Data lines
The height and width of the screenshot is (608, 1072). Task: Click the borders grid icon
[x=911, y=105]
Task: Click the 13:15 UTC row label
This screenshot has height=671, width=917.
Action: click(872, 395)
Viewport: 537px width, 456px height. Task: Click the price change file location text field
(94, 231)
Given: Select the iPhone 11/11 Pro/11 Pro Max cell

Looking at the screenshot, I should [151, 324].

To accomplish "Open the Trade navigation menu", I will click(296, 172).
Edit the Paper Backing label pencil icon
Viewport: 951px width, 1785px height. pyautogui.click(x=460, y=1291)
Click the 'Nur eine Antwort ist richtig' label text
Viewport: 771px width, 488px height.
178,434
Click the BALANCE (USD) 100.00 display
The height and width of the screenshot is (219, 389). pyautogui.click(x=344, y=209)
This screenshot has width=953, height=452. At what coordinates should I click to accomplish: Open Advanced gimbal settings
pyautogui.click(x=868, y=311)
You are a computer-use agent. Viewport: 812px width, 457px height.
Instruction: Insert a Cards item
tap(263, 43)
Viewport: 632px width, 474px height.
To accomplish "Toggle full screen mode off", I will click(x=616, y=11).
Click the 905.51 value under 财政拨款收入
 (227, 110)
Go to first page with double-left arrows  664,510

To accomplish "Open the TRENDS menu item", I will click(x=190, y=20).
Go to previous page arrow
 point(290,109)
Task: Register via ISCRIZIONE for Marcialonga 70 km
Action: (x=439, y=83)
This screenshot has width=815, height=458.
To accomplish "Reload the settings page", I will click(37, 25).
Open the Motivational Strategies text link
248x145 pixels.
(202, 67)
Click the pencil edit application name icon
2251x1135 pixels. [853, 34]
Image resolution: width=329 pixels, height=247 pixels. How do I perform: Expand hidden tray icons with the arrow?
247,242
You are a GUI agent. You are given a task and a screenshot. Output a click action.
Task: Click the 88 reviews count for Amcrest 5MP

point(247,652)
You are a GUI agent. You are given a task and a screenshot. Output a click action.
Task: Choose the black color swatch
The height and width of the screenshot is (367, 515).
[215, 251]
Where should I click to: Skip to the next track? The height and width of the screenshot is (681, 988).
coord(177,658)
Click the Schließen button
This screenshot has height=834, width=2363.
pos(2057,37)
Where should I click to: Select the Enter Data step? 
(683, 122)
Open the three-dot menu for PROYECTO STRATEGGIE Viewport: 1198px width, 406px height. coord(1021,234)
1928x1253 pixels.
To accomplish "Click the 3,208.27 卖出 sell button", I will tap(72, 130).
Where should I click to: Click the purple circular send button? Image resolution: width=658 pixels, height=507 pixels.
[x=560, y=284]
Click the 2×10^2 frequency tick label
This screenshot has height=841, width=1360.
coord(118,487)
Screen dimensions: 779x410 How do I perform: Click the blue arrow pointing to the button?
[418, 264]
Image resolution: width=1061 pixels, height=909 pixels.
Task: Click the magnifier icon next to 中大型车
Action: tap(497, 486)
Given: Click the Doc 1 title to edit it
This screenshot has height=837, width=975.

__Written exercise__
Please duplicate the rows from the line with "Open the three-dot" through the last row, keeping every character unchanged.

__Answer__
Open the three-dot menu for PROYECTO STRATEGGIE Viewport: 1198px width, 406px height. coord(1021,234)
1928x1253 pixels.
To accomplish "Click the 3,208.27 卖出 sell button", I will tap(72, 130).
Where should I click to: Click the purple circular send button? Image resolution: width=658 pixels, height=507 pixels.
[x=560, y=284]
Click the 2×10^2 frequency tick label
This screenshot has height=841, width=1360.
coord(118,487)
Screen dimensions: 779x410 How do I perform: Click the blue arrow pointing to the button?
[418, 264]
Image resolution: width=1061 pixels, height=909 pixels.
Task: Click the magnifier icon next to 中大型车
Action: tap(497, 486)
Given: Click the Doc 1 title to edit it
This screenshot has height=837, width=975.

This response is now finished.